O livro da escritora, pesquisadora e ativista Bárbara Carine, lançado em fevereiro de 2024, é escrito em formato de cartas da protagonista para um amigo também negro de melhor condição financeira. A autora escreve o que ela mesma chama de “autobiografia ficcional” para transmitir ao leitor as tensões sociais e raciais enfrentadas pela personagem. Não importa tanto quais das situações Carine realmente vivenciou, e sim que todas as tensões nas cartas são vivenciadas por pessoas negras. As ocorrências vão de piadas no jardim de infância sobre o cabelo da protagonista até o isolamento de uma universitária em meio ao mar branco e elitista de estudantes que não enfrentam a carga de trabalhar, estudar, pagar contas e tentar sobreviver (tarefa difícil, visto que a taxa de mortalidade de homens negros é quatro vezes maior que a de homens brancos).

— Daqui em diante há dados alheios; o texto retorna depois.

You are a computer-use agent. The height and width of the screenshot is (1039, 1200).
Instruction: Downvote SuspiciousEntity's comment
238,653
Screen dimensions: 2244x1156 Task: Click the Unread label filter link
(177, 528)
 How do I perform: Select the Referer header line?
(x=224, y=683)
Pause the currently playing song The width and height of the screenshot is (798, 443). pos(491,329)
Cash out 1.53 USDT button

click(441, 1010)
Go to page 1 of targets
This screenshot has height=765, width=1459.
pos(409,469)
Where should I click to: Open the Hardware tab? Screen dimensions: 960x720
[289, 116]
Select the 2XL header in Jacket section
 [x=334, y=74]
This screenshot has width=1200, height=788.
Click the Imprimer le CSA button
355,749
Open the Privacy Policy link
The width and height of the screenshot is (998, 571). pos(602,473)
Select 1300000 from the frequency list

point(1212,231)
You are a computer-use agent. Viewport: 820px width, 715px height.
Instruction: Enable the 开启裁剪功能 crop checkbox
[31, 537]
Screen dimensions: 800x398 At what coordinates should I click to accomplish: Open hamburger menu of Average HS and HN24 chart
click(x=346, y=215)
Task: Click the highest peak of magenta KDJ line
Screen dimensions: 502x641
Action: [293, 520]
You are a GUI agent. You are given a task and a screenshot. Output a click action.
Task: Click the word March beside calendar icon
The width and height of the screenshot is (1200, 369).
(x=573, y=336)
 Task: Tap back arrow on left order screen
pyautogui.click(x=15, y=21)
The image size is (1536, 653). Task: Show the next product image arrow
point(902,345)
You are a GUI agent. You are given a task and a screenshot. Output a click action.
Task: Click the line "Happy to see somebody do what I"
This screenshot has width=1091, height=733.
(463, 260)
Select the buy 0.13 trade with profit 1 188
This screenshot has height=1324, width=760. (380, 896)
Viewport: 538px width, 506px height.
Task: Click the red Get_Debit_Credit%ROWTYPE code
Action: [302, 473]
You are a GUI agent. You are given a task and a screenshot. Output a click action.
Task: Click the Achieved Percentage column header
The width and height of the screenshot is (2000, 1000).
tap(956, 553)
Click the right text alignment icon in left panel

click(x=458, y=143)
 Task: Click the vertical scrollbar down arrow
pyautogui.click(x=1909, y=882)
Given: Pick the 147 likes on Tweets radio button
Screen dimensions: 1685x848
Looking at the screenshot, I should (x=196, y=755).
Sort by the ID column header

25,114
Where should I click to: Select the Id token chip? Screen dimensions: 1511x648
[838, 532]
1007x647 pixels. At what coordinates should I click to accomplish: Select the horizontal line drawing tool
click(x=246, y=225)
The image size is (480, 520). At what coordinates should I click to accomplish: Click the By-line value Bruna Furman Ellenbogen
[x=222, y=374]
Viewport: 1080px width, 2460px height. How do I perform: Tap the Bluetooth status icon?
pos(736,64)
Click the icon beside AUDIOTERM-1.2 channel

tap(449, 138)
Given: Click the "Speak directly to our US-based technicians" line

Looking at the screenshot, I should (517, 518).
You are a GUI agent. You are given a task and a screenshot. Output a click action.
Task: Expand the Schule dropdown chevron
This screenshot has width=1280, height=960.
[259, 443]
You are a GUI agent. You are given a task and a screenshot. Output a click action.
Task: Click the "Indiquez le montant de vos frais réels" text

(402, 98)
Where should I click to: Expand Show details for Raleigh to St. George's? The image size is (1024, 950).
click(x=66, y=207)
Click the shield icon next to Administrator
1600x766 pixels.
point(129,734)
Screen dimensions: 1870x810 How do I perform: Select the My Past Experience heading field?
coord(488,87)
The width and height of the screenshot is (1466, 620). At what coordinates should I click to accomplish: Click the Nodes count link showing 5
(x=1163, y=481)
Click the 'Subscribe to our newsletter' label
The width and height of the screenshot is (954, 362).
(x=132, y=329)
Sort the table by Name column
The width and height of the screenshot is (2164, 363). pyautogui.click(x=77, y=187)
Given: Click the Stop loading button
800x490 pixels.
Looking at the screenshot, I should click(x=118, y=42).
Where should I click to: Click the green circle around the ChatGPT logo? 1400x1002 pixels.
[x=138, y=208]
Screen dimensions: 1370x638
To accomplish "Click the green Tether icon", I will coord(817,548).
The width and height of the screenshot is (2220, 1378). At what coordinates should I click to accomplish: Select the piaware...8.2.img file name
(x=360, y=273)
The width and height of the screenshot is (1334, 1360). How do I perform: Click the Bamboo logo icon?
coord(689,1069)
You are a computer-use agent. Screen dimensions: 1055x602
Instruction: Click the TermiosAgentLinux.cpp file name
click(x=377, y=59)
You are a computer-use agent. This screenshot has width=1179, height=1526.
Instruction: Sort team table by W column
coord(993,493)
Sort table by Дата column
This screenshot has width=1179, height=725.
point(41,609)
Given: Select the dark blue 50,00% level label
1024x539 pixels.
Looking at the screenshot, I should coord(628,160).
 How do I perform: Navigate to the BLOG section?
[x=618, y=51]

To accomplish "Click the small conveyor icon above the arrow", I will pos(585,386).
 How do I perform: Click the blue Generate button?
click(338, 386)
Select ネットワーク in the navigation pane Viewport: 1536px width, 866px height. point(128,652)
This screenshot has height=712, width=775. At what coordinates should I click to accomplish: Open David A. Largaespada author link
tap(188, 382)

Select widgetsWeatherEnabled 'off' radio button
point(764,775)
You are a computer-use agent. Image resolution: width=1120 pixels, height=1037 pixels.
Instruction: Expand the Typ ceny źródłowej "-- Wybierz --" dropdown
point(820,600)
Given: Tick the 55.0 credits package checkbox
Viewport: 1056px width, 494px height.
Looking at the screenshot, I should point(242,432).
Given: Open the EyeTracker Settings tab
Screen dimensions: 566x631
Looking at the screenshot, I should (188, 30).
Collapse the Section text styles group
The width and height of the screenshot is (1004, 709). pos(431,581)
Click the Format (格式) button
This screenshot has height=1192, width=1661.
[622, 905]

Com exceção das duas últimas cartas, Carine recorre à simplicidade nas palavras e à sutileza para retratar as situações de um “eu coletivo”. A remetente não precisa de um excesso de detalhes para explicar a razão pela qual um amigo dela no aeroporto é sujeito a uma revista aleatória, ou a falta de representatividade negra no corpo docente das universidades. O motivo já sabemos. O sabor das cartas não amarga, somente, a boca do leitor negro. A psiquiatra que me indicou o livro é branca, e o leitor branco também é convidado a entender o regime de sobrevivência da população negra num país onde a luta para não morrer aumenta a cada dia, sem perspectiva de vitória do povo preto. 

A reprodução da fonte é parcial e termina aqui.